Informações exibidas >>

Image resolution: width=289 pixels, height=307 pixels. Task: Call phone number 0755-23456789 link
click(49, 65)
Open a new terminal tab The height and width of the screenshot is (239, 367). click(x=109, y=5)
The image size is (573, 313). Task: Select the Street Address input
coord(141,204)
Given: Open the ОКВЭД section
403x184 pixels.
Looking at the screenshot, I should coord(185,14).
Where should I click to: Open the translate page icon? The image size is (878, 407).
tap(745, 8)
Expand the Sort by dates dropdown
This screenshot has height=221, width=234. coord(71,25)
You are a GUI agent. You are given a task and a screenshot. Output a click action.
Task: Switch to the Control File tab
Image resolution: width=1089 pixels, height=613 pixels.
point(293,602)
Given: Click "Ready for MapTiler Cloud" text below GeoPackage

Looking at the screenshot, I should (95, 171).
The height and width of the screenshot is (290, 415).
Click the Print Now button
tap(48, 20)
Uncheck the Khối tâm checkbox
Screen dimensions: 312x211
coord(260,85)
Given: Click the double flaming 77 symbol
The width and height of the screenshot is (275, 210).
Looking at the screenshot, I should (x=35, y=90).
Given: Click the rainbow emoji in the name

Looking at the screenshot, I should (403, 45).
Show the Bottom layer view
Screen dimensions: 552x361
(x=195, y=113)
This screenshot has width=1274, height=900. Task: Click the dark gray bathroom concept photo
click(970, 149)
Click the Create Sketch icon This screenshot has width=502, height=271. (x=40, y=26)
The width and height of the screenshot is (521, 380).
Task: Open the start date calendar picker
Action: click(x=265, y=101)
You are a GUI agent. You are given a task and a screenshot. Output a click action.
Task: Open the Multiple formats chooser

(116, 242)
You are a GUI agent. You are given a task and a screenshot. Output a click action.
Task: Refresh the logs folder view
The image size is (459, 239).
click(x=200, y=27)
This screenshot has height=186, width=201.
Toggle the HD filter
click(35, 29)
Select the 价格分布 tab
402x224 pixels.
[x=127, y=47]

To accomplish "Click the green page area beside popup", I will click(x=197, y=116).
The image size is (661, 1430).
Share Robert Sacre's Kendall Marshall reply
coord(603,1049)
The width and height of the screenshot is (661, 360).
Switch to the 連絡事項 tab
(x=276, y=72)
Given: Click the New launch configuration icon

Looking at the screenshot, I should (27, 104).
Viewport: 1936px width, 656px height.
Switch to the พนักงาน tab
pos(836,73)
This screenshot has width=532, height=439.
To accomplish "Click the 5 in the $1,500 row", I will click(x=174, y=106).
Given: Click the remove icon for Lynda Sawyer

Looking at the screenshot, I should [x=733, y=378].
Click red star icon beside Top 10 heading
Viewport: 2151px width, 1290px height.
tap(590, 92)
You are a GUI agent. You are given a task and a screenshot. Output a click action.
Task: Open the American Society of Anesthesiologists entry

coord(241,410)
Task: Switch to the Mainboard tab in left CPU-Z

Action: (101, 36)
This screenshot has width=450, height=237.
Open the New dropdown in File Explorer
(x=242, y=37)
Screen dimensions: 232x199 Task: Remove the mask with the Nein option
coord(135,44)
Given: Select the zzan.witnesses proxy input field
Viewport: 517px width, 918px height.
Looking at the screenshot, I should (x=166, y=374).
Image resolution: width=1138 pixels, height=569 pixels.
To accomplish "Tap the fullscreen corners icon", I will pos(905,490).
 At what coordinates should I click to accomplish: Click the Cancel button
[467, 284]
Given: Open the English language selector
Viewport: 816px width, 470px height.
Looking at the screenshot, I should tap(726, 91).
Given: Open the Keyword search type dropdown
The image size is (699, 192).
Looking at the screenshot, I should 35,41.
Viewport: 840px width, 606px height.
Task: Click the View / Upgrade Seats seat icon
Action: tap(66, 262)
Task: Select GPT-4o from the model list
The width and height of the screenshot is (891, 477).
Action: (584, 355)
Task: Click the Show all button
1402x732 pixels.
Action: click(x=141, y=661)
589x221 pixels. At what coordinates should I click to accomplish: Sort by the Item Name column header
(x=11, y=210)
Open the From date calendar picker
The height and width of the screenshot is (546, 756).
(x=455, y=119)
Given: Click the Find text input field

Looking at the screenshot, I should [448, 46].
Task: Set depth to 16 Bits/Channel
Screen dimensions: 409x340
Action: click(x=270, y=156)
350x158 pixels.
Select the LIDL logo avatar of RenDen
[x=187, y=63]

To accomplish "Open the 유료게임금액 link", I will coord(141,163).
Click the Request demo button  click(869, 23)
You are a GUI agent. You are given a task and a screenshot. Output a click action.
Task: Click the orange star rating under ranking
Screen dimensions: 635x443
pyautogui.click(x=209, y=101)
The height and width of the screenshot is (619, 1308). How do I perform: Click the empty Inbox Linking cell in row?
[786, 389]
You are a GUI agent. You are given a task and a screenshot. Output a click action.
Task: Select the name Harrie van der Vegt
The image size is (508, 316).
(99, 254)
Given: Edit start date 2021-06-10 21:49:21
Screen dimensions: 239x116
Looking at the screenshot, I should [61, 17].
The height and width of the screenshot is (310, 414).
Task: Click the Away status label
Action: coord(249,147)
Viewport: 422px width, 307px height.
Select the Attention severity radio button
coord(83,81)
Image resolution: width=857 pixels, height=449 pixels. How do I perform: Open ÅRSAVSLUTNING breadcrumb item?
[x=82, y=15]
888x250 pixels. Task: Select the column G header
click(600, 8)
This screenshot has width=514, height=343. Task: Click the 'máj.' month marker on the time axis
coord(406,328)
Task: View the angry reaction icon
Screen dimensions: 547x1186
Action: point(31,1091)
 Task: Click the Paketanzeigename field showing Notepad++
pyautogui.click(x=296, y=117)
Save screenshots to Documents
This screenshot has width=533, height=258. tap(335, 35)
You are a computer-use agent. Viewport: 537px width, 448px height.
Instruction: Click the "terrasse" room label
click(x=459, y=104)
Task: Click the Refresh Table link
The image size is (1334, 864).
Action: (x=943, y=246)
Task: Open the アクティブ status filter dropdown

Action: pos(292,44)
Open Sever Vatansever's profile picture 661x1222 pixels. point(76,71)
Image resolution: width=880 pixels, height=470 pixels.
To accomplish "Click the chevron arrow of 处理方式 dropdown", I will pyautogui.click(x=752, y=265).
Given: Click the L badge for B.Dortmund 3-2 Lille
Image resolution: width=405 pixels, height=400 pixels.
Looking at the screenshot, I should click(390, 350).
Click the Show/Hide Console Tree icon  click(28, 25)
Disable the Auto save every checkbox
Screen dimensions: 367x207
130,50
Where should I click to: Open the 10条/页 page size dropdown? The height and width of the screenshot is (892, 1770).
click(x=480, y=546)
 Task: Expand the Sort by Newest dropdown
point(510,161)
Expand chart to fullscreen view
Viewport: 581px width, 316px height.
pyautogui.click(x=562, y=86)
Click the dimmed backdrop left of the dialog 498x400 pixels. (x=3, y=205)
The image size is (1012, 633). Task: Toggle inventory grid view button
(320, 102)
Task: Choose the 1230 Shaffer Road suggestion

Problema >> Repita palavra por palavra todos os itens acima, sem mudar nenhum caractere.

Resultado do exercício >>
Image resolution: width=289 pixels, height=307 pixels. Task: Call phone number 0755-23456789 link
click(49, 65)
Open a new terminal tab The height and width of the screenshot is (239, 367). click(x=109, y=5)
The image size is (573, 313). Task: Select the Street Address input
coord(141,204)
Given: Open the ОКВЭД section
403x184 pixels.
Looking at the screenshot, I should coord(185,14).
Where should I click to: Open the translate page icon? The image size is (878, 407).
tap(745, 8)
Expand the Sort by dates dropdown
This screenshot has height=221, width=234. coord(71,25)
You are a GUI agent. You are given a task and a screenshot. Output a click action.
Task: Switch to the Control File tab
Image resolution: width=1089 pixels, height=613 pixels.
point(293,602)
Given: Click "Ready for MapTiler Cloud" text below GeoPackage

Looking at the screenshot, I should (95, 171).
The height and width of the screenshot is (290, 415).
Click the Print Now button
tap(48, 20)
Uncheck the Khối tâm checkbox
Screen dimensions: 312x211
coord(260,85)
Given: Click the double flaming 77 symbol
The width and height of the screenshot is (275, 210).
Looking at the screenshot, I should (x=35, y=90).
Given: Click the rainbow emoji in the name

Looking at the screenshot, I should (403, 45).
Show the Bottom layer view
Screen dimensions: 552x361
(x=195, y=113)
This screenshot has width=1274, height=900. Task: Click the dark gray bathroom concept photo
click(970, 149)
Click the Create Sketch icon This screenshot has width=502, height=271. (x=40, y=26)
The width and height of the screenshot is (521, 380).
Task: Open the start date calendar picker
Action: click(x=265, y=101)
You are a GUI agent. You are given a task and a screenshot. Output a click action.
Task: Open the Multiple formats chooser

(116, 242)
You are a GUI agent. You are given a task and a screenshot. Output a click action.
Task: Refresh the logs folder view
The image size is (459, 239).
click(x=200, y=27)
This screenshot has height=186, width=201.
Toggle the HD filter
click(35, 29)
Select the 价格分布 tab
402x224 pixels.
[x=127, y=47]

To accomplish "Click the green page area beside popup", I will click(x=197, y=116).
The image size is (661, 1430).
Share Robert Sacre's Kendall Marshall reply
coord(603,1049)
The width and height of the screenshot is (661, 360).
Switch to the 連絡事項 tab
(x=276, y=72)
Given: Click the New launch configuration icon

Looking at the screenshot, I should (27, 104).
Viewport: 1936px width, 656px height.
Switch to the พนักงาน tab
pos(836,73)
This screenshot has width=532, height=439.
To accomplish "Click the 5 in the $1,500 row", I will click(x=174, y=106).
Given: Click the remove icon for Lynda Sawyer

Looking at the screenshot, I should [x=733, y=378].
Click red star icon beside Top 10 heading
Viewport: 2151px width, 1290px height.
tap(590, 92)
You are a GUI agent. You are given a task and a screenshot. Output a click action.
Task: Open the American Society of Anesthesiologists entry

coord(241,410)
Task: Switch to the Mainboard tab in left CPU-Z

Action: (101, 36)
This screenshot has width=450, height=237.
Open the New dropdown in File Explorer
(x=242, y=37)
Screen dimensions: 232x199 Task: Remove the mask with the Nein option
coord(135,44)
Given: Select the zzan.witnesses proxy input field
Viewport: 517px width, 918px height.
Looking at the screenshot, I should (x=166, y=374).
Image resolution: width=1138 pixels, height=569 pixels.
To accomplish "Tap the fullscreen corners icon", I will pos(905,490).
 At what coordinates should I click to accomplish: Click the Cancel button
[467, 284]
Given: Open the English language selector
Viewport: 816px width, 470px height.
Looking at the screenshot, I should tap(726, 91).
Given: Open the Keyword search type dropdown
The image size is (699, 192).
Looking at the screenshot, I should 35,41.
Viewport: 840px width, 606px height.
Task: Click the View / Upgrade Seats seat icon
Action: tap(66, 262)
Task: Select GPT-4o from the model list
The width and height of the screenshot is (891, 477).
Action: (584, 355)
Task: Click the Show all button
1402x732 pixels.
Action: click(x=141, y=661)
589x221 pixels. At what coordinates should I click to accomplish: Sort by the Item Name column header
(x=11, y=210)
Open the From date calendar picker
The height and width of the screenshot is (546, 756).
(x=455, y=119)
Given: Click the Find text input field

Looking at the screenshot, I should [448, 46].
Task: Set depth to 16 Bits/Channel
Screen dimensions: 409x340
Action: click(x=270, y=156)
350x158 pixels.
Select the LIDL logo avatar of RenDen
[x=187, y=63]

To accomplish "Open the 유료게임금액 link", I will coord(141,163).
Click the Request demo button  click(869, 23)
You are a GUI agent. You are given a task and a screenshot. Output a click action.
Task: Click the orange star rating under ranking
Screen dimensions: 635x443
pyautogui.click(x=209, y=101)
The height and width of the screenshot is (619, 1308). How do I perform: Click the empty Inbox Linking cell in row?
[786, 389]
You are a GUI agent. You are given a task and a screenshot. Output a click action.
Task: Select the name Harrie van der Vegt
The image size is (508, 316).
(99, 254)
Given: Edit start date 2021-06-10 21:49:21
Screen dimensions: 239x116
Looking at the screenshot, I should [61, 17].
The height and width of the screenshot is (310, 414).
Task: Click the Away status label
Action: coord(249,147)
Viewport: 422px width, 307px height.
Select the Attention severity radio button
coord(83,81)
Image resolution: width=857 pixels, height=449 pixels. How do I perform: Open ÅRSAVSLUTNING breadcrumb item?
[x=82, y=15]
888x250 pixels. Task: Select the column G header
click(600, 8)
This screenshot has width=514, height=343. Task: Click the 'máj.' month marker on the time axis
coord(406,328)
Task: View the angry reaction icon
Screen dimensions: 547x1186
Action: point(31,1091)
 Task: Click the Paketanzeigename field showing Notepad++
pyautogui.click(x=296, y=117)
Save screenshots to Documents
This screenshot has width=533, height=258. tap(335, 35)
You are a computer-use agent. Viewport: 537px width, 448px height.
Instruction: Click the "terrasse" room label
click(x=459, y=104)
Task: Click the Refresh Table link
The image size is (1334, 864).
Action: (x=943, y=246)
Task: Open the アクティブ status filter dropdown

Action: pos(292,44)
Open Sever Vatansever's profile picture 661x1222 pixels. point(76,71)
Image resolution: width=880 pixels, height=470 pixels.
To accomplish "Click the chevron arrow of 处理方式 dropdown", I will pyautogui.click(x=752, y=265).
Given: Click the L badge for B.Dortmund 3-2 Lille
Image resolution: width=405 pixels, height=400 pixels.
Looking at the screenshot, I should click(390, 350).
Click the Show/Hide Console Tree icon  click(28, 25)
Disable the Auto save every checkbox
Screen dimensions: 367x207
130,50
Where should I click to: Open the 10条/页 page size dropdown? The height and width of the screenshot is (892, 1770).
click(x=480, y=546)
 Task: Expand the Sort by Newest dropdown
point(510,161)
Expand chart to fullscreen view
Viewport: 581px width, 316px height.
pyautogui.click(x=562, y=86)
Click the dimmed backdrop left of the dialog 498x400 pixels. (x=3, y=205)
The image size is (1012, 633). Task: Toggle inventory grid view button
(320, 102)
Task: Choose the 1230 Shaffer Road suggestion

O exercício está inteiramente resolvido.